Poverty Compounds Troubles for Children in Immigrant Families

November 14, 2011 § 1 Comment

Children born into immigrant families often live in a scarier world then most of us. Aggression against their families flares in our country and is institutionized in the department of Immigrations and Customs Enforcement (ICE). ICE deported 46,000 parents in the first six months of this year according to researcher Seth Freed Wessler speaking to Democracy Now. When parents are deported or detained their US born children often enter the foster care system and sometimes never see their mother and father again. This is the subject of a new study called Shattered Families. Immigrant children also may be living with abuse. Women in abusive relationships can be afraid to seek help because they fear deportation and lack social support. In some cultures more than 40% of women are subject to domestic violence

This isn’t a blog about deportation, domestic violence or immigration but this context is important in understanding the special hardship children in immigrant families face when they also endure poverty. 4.2 million kids in immigrant families are in poverty and their experience is uniquely hard because so many of those families can’t get food stamps or low income health insurance because of law and bias. 

Since the mid 2000’s poverty rates for immigrant families have increased the most in Suburban areas across the country. Suburbs aren’t often prepared to deliver poverty support much less poverty support to foreign born families.

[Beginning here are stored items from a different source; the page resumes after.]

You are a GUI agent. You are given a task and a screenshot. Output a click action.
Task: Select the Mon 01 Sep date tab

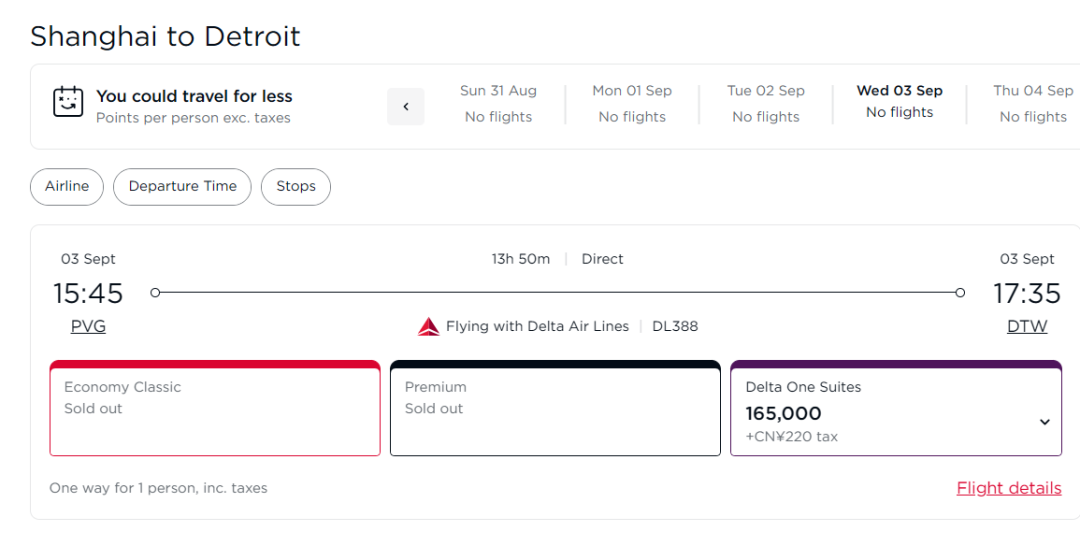pos(632,104)
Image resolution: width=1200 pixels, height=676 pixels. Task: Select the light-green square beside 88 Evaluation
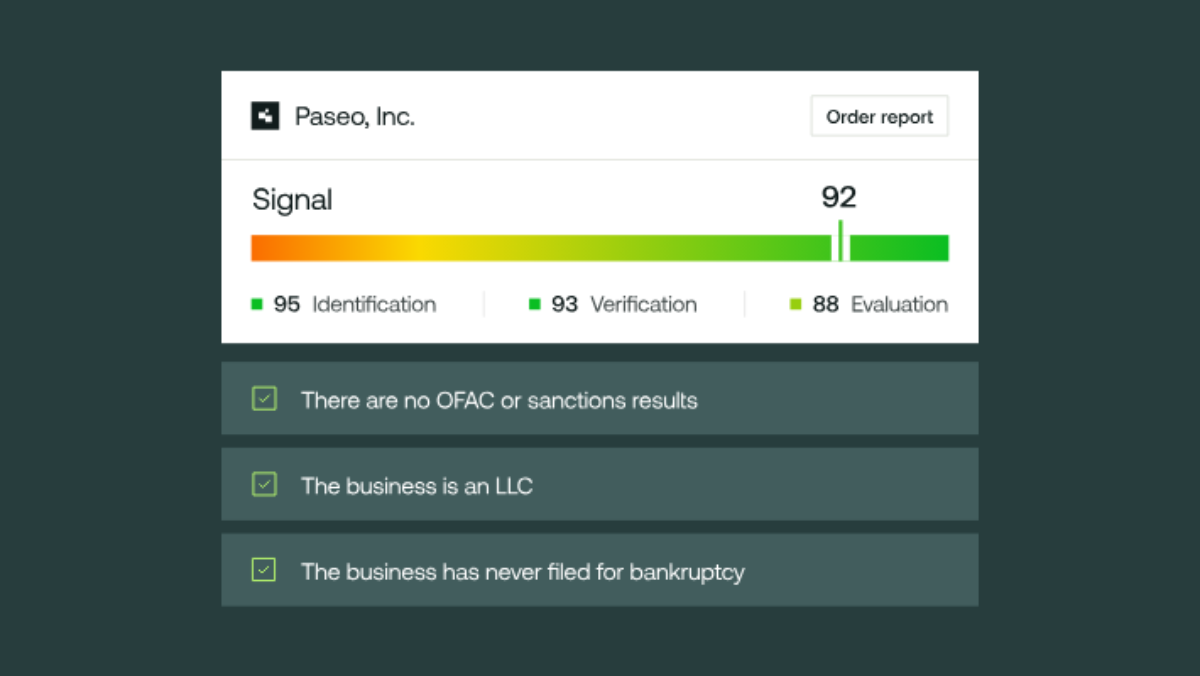pyautogui.click(x=795, y=304)
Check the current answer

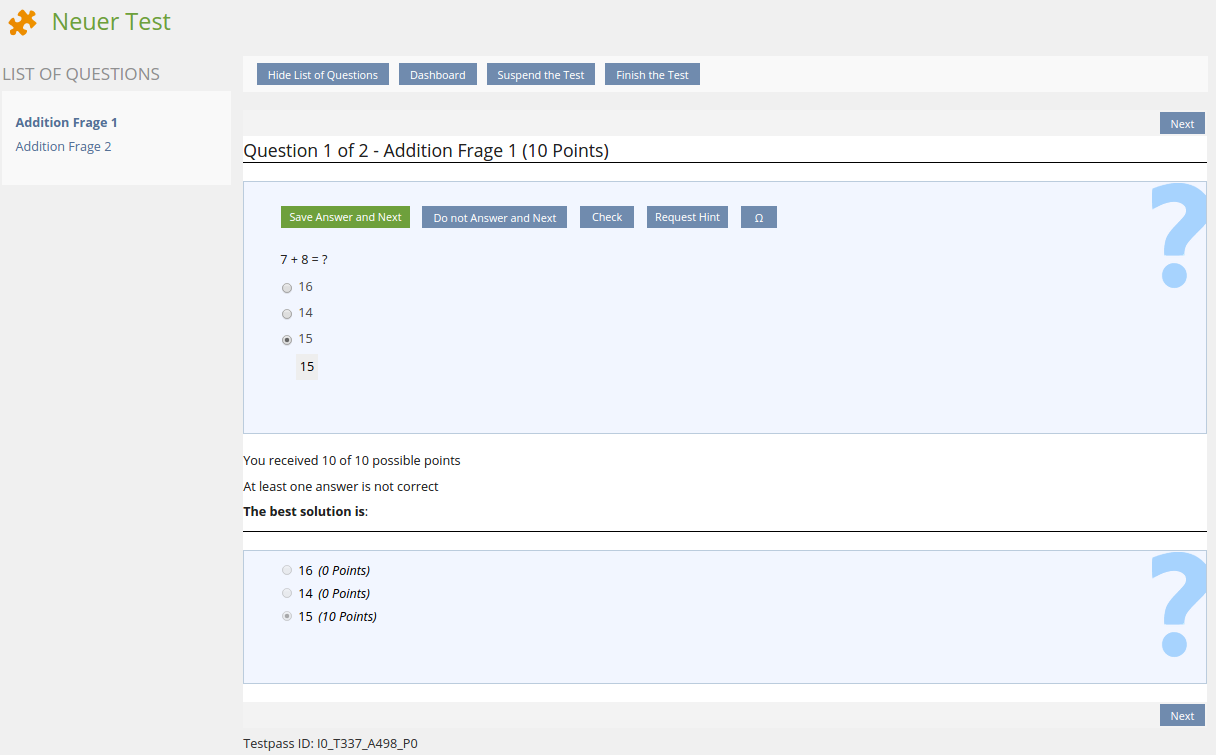pyautogui.click(x=606, y=217)
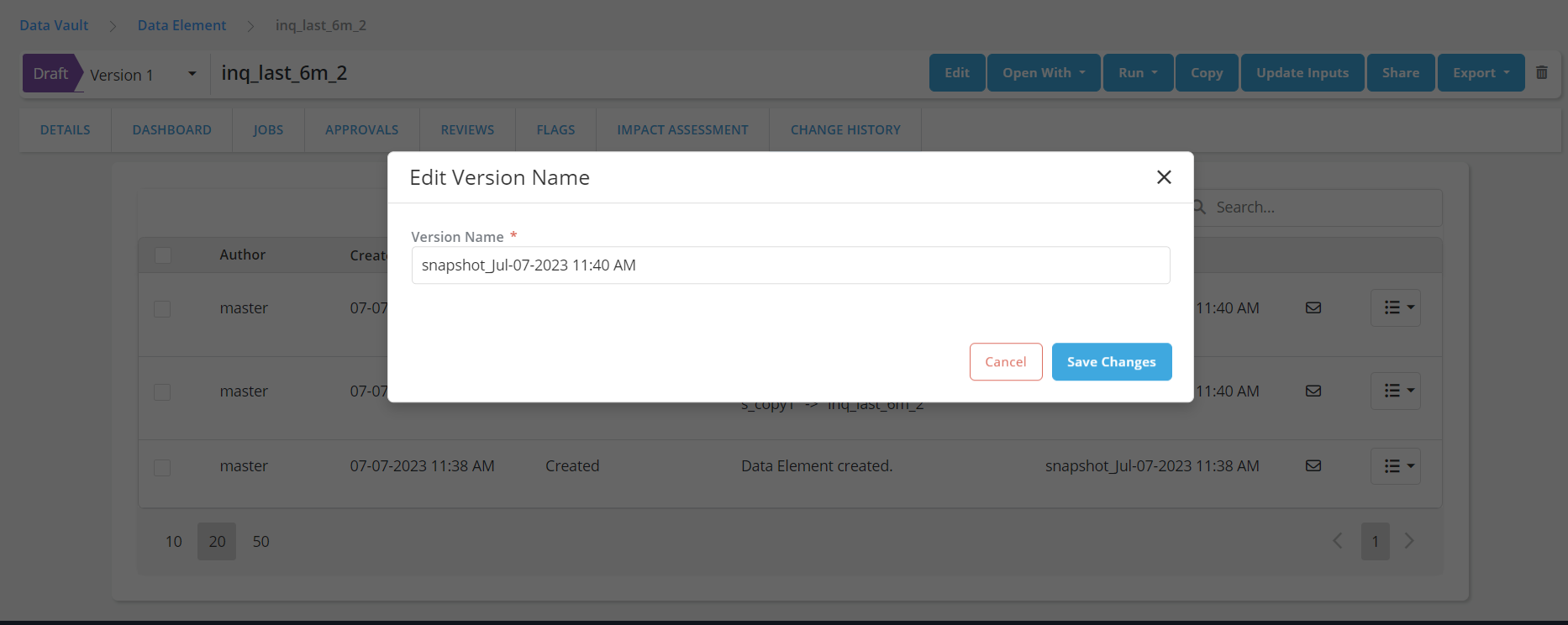Open list actions menu in Created row
Viewport: 1568px width, 625px height.
(x=1396, y=466)
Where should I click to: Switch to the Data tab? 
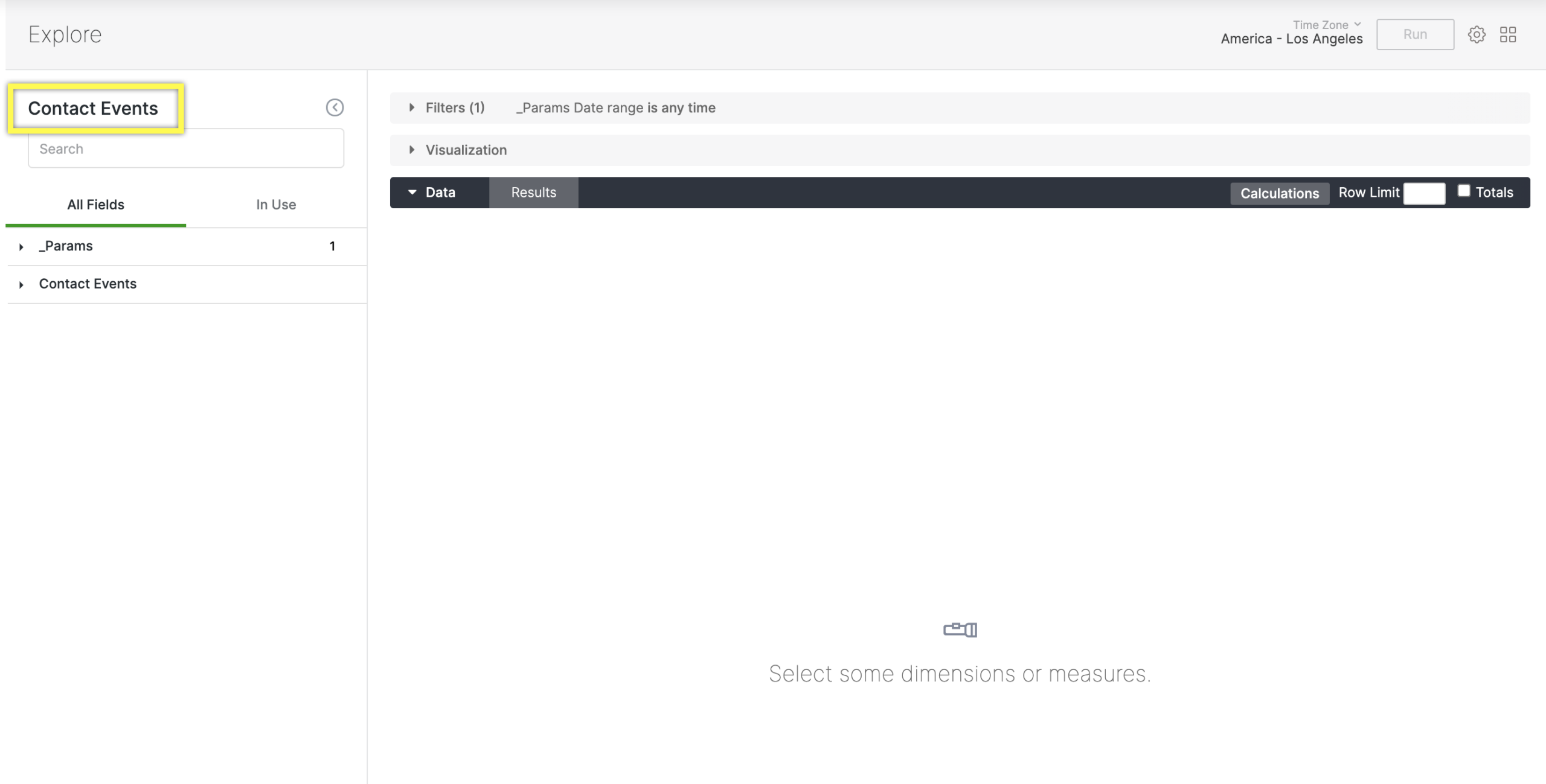pyautogui.click(x=440, y=192)
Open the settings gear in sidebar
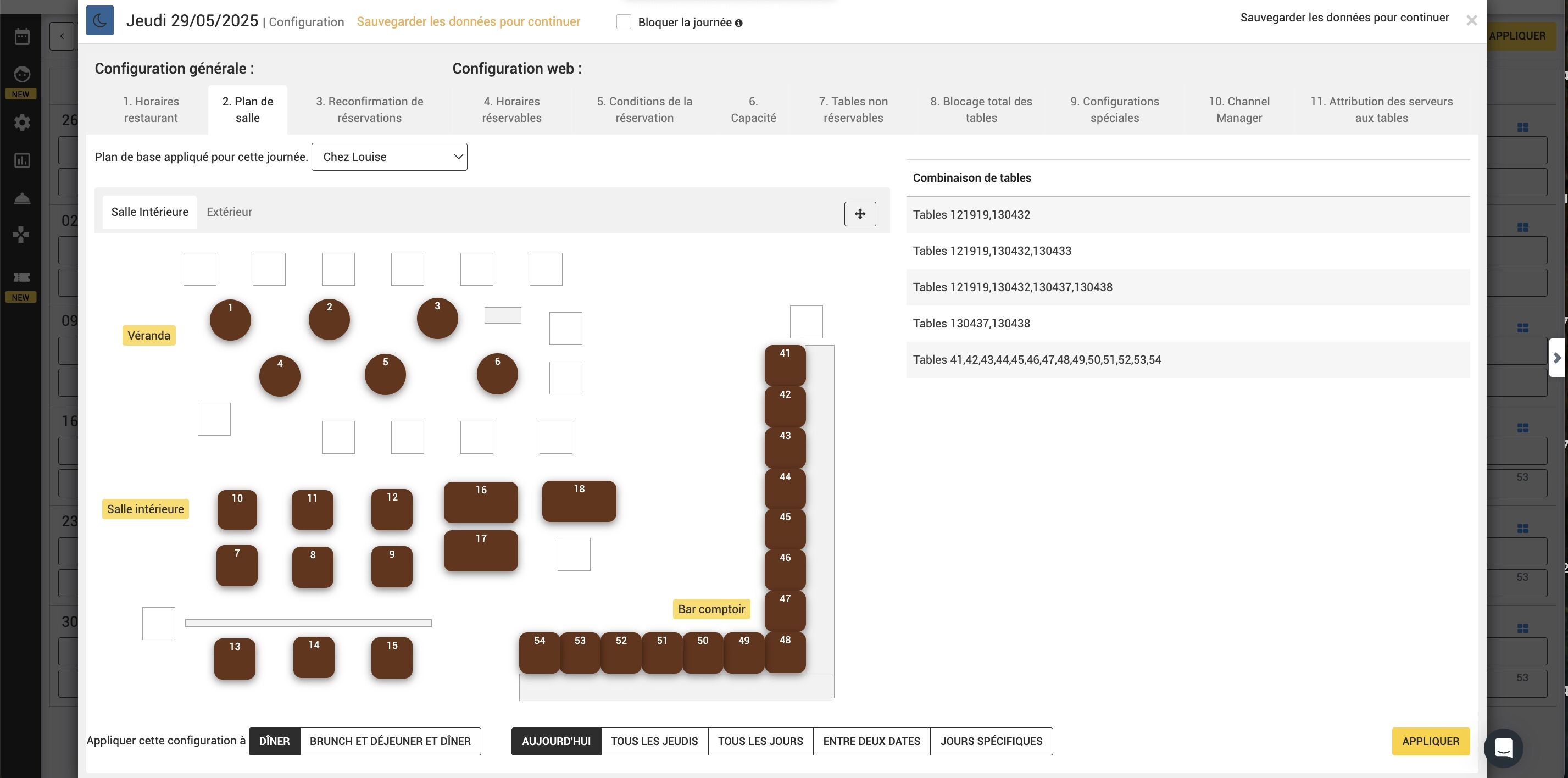This screenshot has width=1568, height=778. click(22, 123)
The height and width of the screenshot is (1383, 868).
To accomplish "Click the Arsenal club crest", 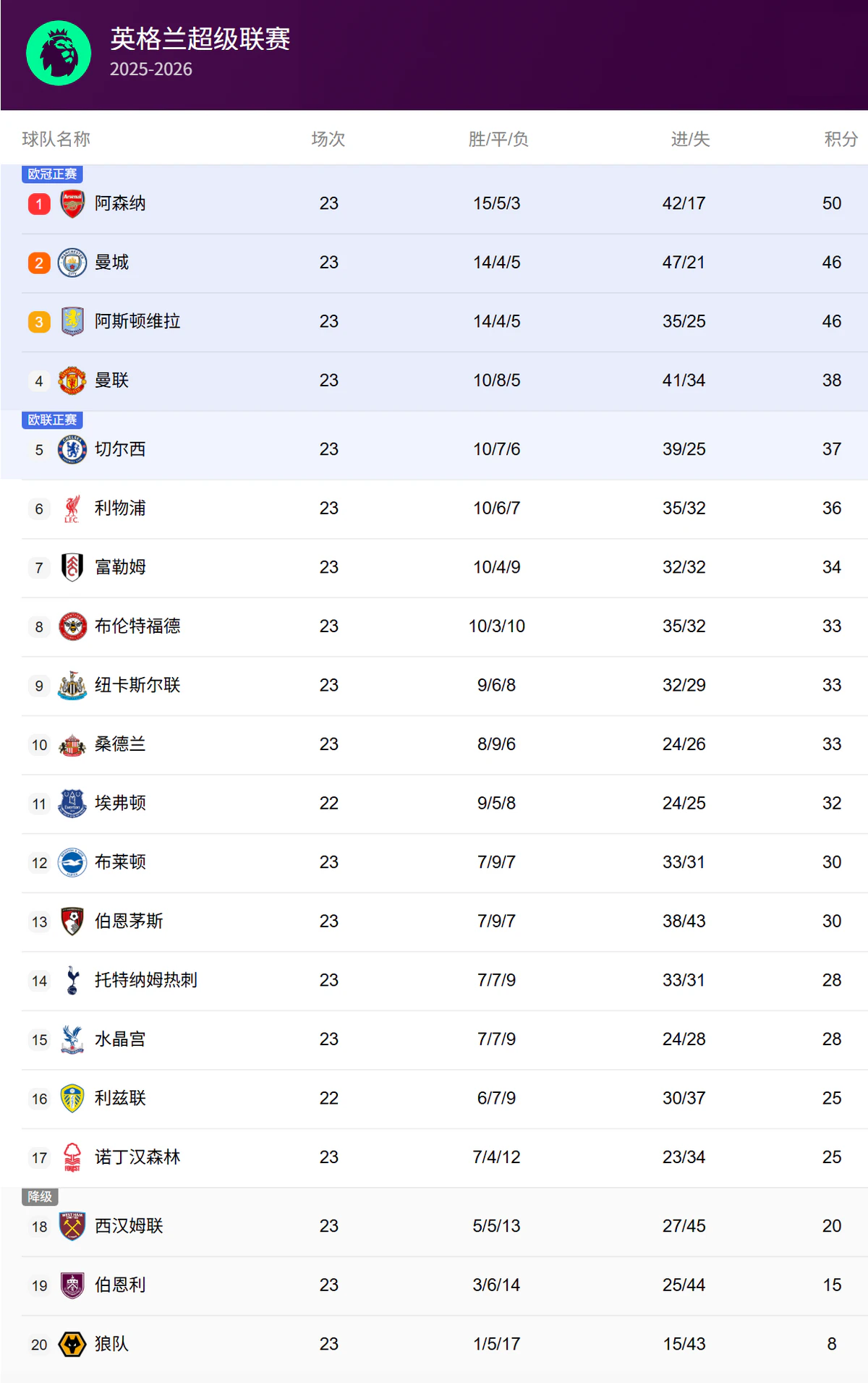I will tap(72, 204).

Outside of cultural and language differences other differences distinguish immigrant families from native born poor. They’re more apt to be a married couple with children and more often include a family member that’s working full time but not earning enough to support the household according to an August study from the Brookings Institution. For exact figures on immigrant poverty in your state and a fuller explanation of the issue read that study.  It may help you understand why so many people are working hard for fairer treatment of our immigrant neighbors.